Data pulled from a collection
--- BEGIN ---

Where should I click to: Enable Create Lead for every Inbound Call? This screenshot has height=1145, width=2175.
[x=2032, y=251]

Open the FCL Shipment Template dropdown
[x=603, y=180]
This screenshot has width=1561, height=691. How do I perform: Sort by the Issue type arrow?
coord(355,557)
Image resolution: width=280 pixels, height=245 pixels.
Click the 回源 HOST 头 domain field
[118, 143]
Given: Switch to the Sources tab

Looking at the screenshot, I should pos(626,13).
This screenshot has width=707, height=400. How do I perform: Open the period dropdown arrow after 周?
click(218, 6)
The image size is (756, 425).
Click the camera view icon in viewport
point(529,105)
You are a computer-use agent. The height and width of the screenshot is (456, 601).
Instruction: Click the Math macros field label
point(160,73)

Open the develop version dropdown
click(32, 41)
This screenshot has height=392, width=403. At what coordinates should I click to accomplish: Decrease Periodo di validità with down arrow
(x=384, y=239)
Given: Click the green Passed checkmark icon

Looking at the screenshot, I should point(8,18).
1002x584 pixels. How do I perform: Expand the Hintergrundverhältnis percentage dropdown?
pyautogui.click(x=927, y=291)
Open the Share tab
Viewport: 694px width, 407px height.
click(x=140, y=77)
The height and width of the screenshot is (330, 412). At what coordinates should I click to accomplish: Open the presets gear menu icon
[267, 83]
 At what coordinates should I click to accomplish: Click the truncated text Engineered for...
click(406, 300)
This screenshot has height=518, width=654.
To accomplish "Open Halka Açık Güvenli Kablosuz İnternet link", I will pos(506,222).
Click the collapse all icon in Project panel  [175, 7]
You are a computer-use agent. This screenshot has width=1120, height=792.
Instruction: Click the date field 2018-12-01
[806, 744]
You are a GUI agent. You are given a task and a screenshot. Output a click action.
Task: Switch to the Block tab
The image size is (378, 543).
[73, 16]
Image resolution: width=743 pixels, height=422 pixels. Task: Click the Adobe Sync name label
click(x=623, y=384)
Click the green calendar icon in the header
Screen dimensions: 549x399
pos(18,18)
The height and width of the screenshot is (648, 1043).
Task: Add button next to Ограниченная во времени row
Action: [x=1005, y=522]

--- END ---

**Exercise description**: Copy out, unchanged, the lines of the listing from its very first line through the line containing "(x=384, y=239)", with both of those lines included.

**Finished answer**:
Where should I click to: Enable Create Lead for every Inbound Call? This screenshot has height=1145, width=2175.
[x=2032, y=251]

Open the FCL Shipment Template dropdown
[x=603, y=180]
This screenshot has width=1561, height=691. How do I perform: Sort by the Issue type arrow?
coord(355,557)
Image resolution: width=280 pixels, height=245 pixels.
Click the 回源 HOST 头 domain field
[118, 143]
Given: Switch to the Sources tab

Looking at the screenshot, I should pos(626,13).
This screenshot has width=707, height=400. How do I perform: Open the period dropdown arrow after 周?
click(218, 6)
The image size is (756, 425).
Click the camera view icon in viewport
point(529,105)
You are a computer-use agent. The height and width of the screenshot is (456, 601).
Instruction: Click the Math macros field label
point(160,73)

Open the develop version dropdown
click(32, 41)
This screenshot has height=392, width=403. At what coordinates should I click to accomplish: Decrease Periodo di validità with down arrow
(x=384, y=239)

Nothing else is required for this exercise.